Herbert Weiß: Ich hatte einen Traum

Ich habe des Nachts von einem Bildungsminister geträumt, der der Expertise der Standesvertretung mehr vertraut als den potemkinschen Dörfern, die ihm vielerorts vorgesetzt werden.

Geträumt habe ich auch von einem Sektionschef und einer Qualitätsmanagerin, die in einem Misch-Cluster im Teamteaching Kinder von der Volksschule bis zur Oberstufe kompetenzorientiert unterrichten.

Geträumt habe ich von einem „Bildungsexperten“, der nicht nur „schlaue“ Bücher schreibt, sondern tatsächlich eigene Unterrichtserfahrung sammelt.

Geträumt habe ich auch von Beamt:innen aus Bildungsdirektionen und Bildungsministerium, die die Schulen beim Erheben der Daten und deren Verarbeitung aktiv unterstützen, die von ihnen initiiert werden.

Geträumt habe ich von Mitarbeiter:innen des Bildungsministeriums, die die Aktentürme auf ihren Schreibtischen gegen die Türme von Schularbeits- und Hausübungsheften der Lehrer:innen tauschen und dabei bemerken, dass sie für die Korrektur von Hausübungen und Schularbeiten genau so viel Zeit brauchen, wie für die Bearbeitung der für sie lästigen Anfragen aus den Schulen.

Ich weiß ehrlich gesagt nicht, ob ich alles, was ich geträumt habe, den Schulen, insbesondere unseren Schüler:innen, wirklich wünschen soll.

Würden aber alle Mitarbeiter:innen der Bildungsdirektionen und des Bildungsministeriums wenigstens einige Stunden pro Woche selbst unterrichten, könnten sie als neue Kategorie von Quereinsteiger:innen helfen, den von der Politik verursachten Mangel an Lehrpersonen ein wenig zu verringern. Noch wichtiger erschiene mir aber, dass sie durch ihre Tätigkeit an den Schulen mehr Bodenhaftung bekämen und einige ihrer Hirngespinste auch selbst als solche erkennen.

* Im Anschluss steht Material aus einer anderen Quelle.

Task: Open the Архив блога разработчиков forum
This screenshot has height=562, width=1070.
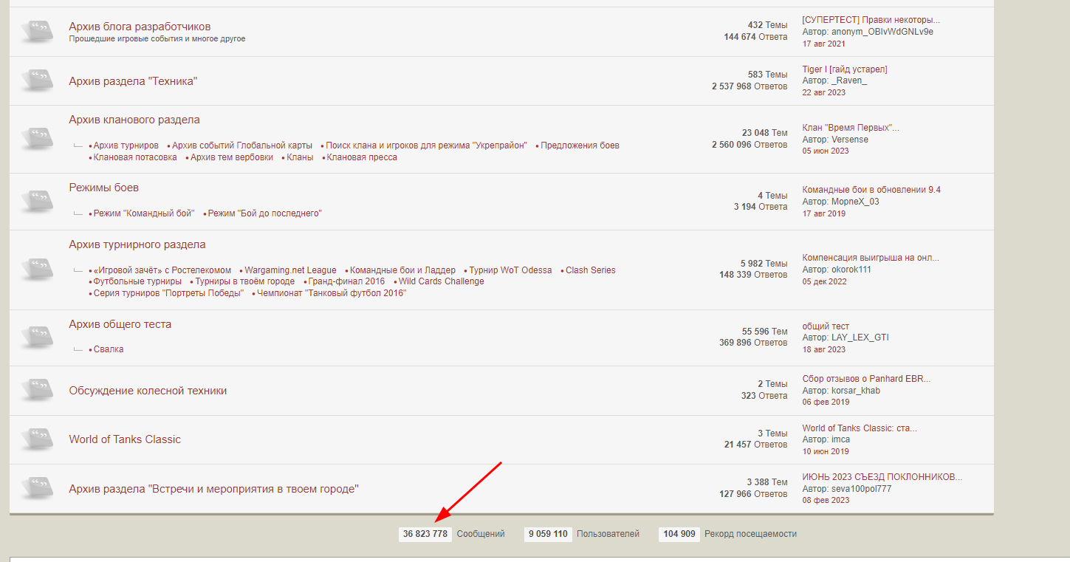Action: click(140, 27)
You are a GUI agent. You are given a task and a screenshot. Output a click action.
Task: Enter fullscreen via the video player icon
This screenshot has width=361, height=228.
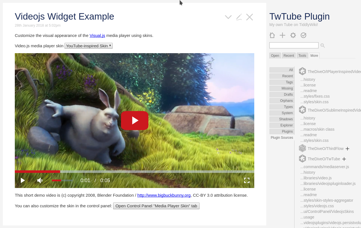(x=247, y=180)
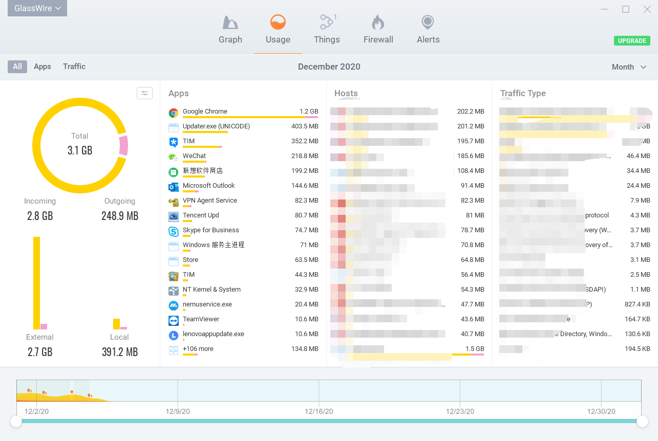
Task: Click the left timeline range slider handle
Action: [x=16, y=421]
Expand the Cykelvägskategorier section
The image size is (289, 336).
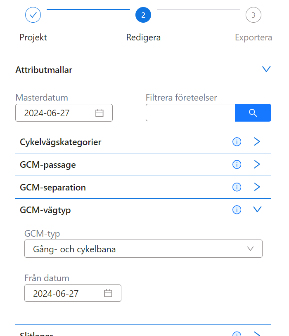point(257,142)
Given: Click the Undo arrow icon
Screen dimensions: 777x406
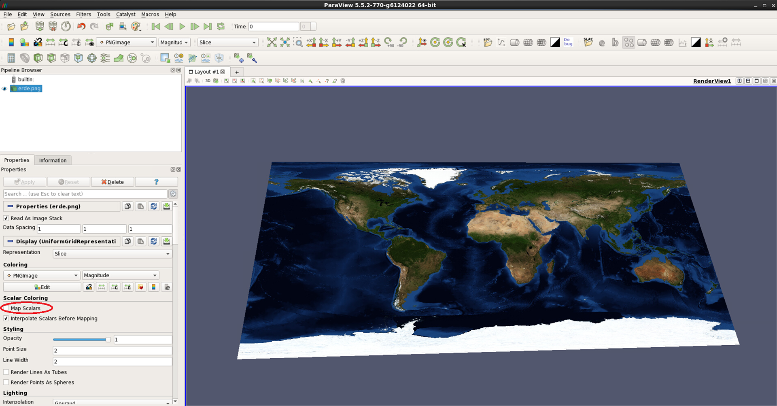Looking at the screenshot, I should [x=81, y=27].
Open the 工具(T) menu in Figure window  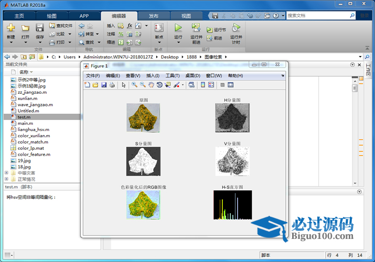tap(173, 75)
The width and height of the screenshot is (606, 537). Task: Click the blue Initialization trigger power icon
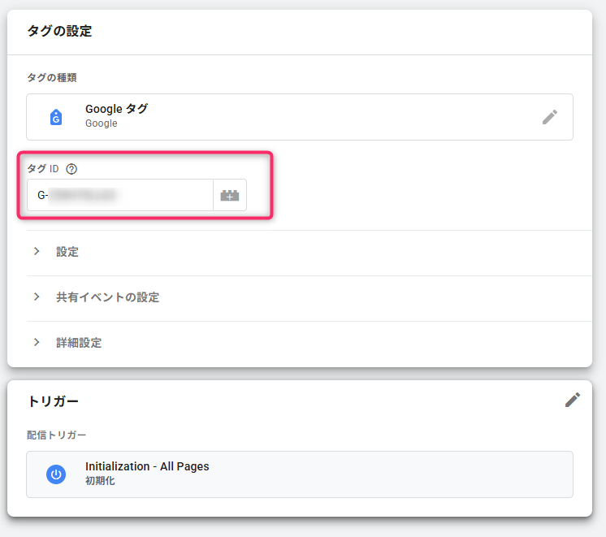[x=56, y=474]
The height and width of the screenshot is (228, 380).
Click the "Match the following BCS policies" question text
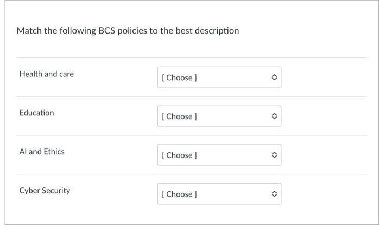[x=81, y=31]
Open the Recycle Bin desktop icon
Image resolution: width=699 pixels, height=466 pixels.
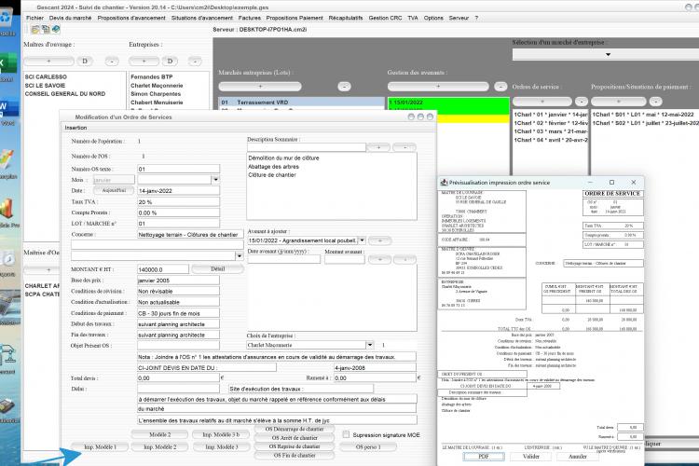(7, 19)
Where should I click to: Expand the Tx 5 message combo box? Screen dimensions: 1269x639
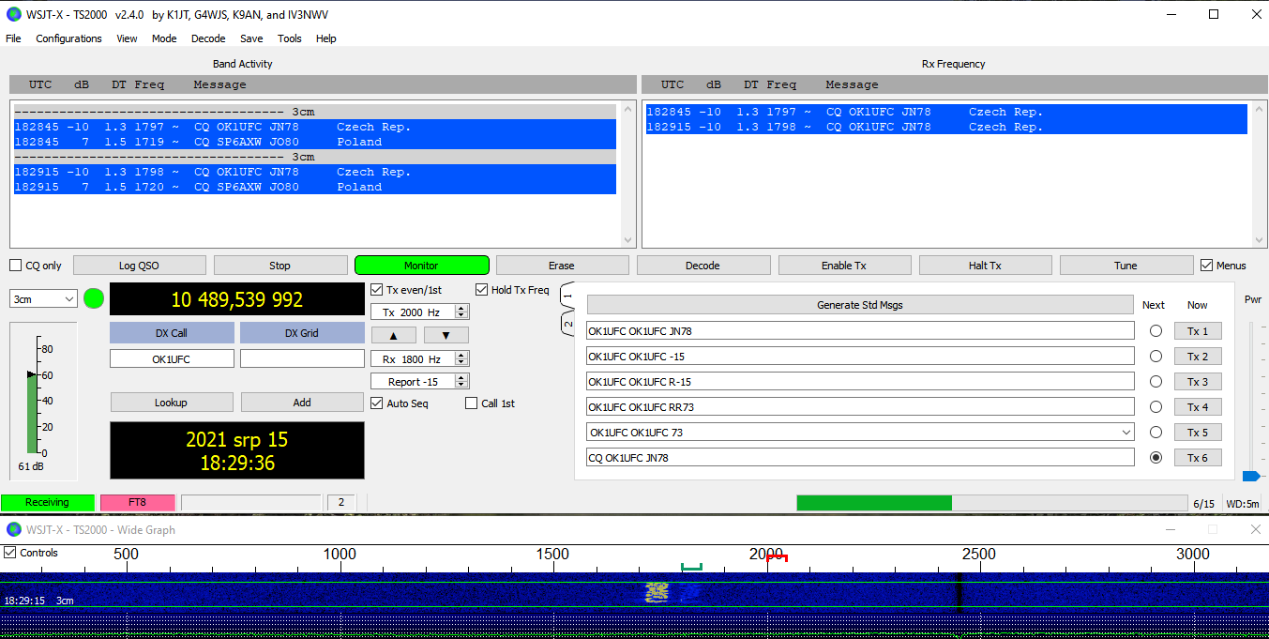click(1125, 433)
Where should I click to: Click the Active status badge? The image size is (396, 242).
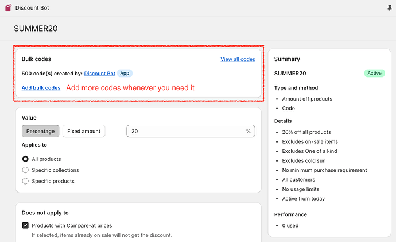pyautogui.click(x=374, y=74)
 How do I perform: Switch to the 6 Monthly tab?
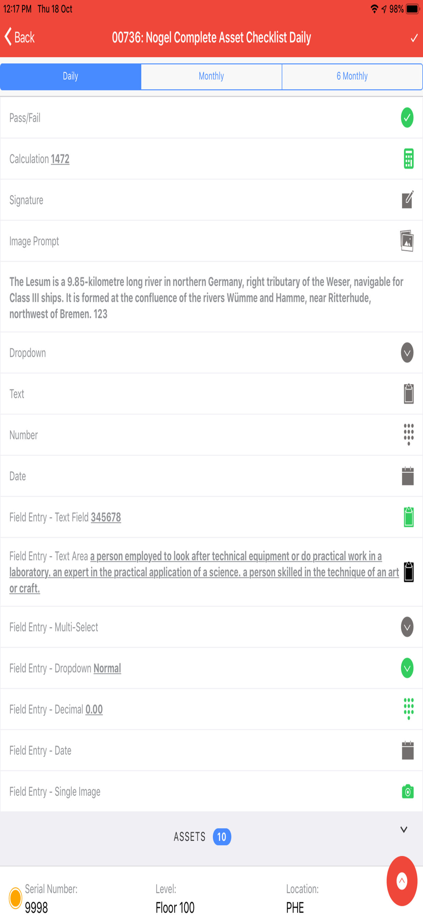click(352, 76)
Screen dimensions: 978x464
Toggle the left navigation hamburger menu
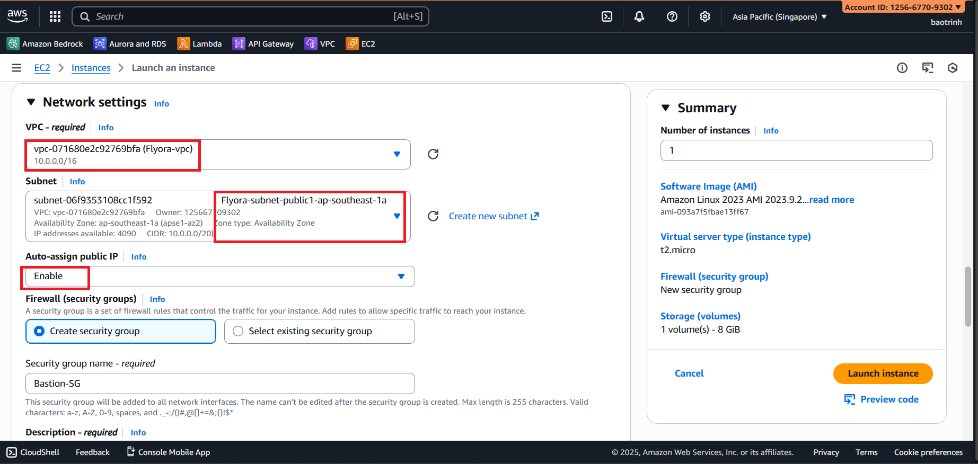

Sollte sich aber, was natürlich mehr als unwahrscheinlich ist, bei einigen von ihnen herausstellen, dass sie für die Arbeit an der Schule wenig oder gar nicht geeignet sind, könnten wir alle davon trotzdem profitieren. Denn wer als Lehrer:in scheitert, sollte Lehrer:innen nicht länger mit Vorgaben für deren berufliches Wirken „beglücken“.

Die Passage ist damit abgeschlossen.